> **The problem**
Output range, inclusive: from the line containing "Task: Click the Filter text input field" to the line containing "The image size is (1399, 406).". Restate those lines from the data below word for word and only those.

> **Provided data**
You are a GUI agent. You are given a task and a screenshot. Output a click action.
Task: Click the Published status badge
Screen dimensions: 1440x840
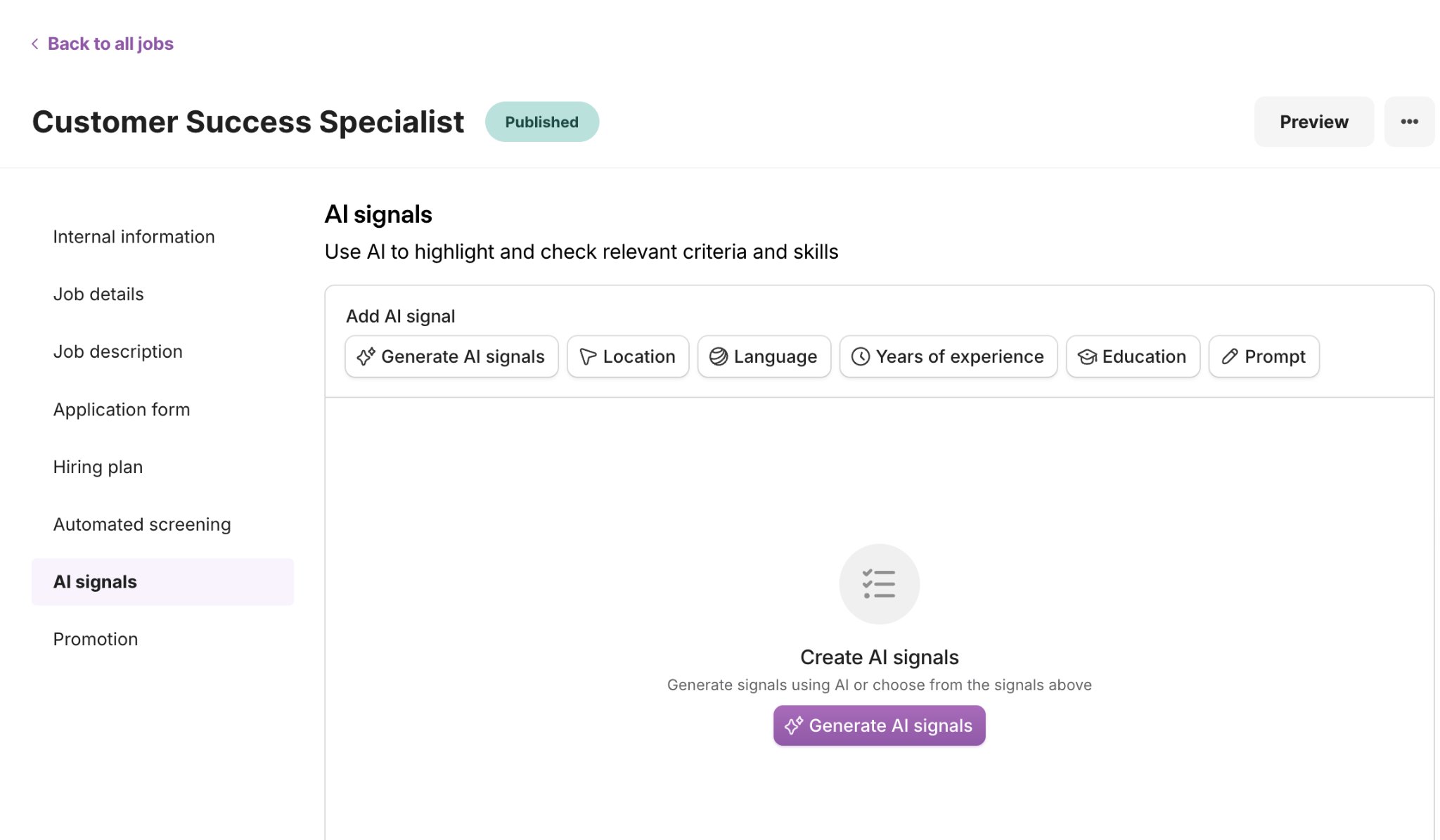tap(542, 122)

* * *

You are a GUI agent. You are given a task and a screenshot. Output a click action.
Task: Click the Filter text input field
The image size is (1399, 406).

==

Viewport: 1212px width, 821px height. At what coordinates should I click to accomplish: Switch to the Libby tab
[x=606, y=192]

> **Answer box**
Task: Click the Filter text input field
The image size is (1399, 406).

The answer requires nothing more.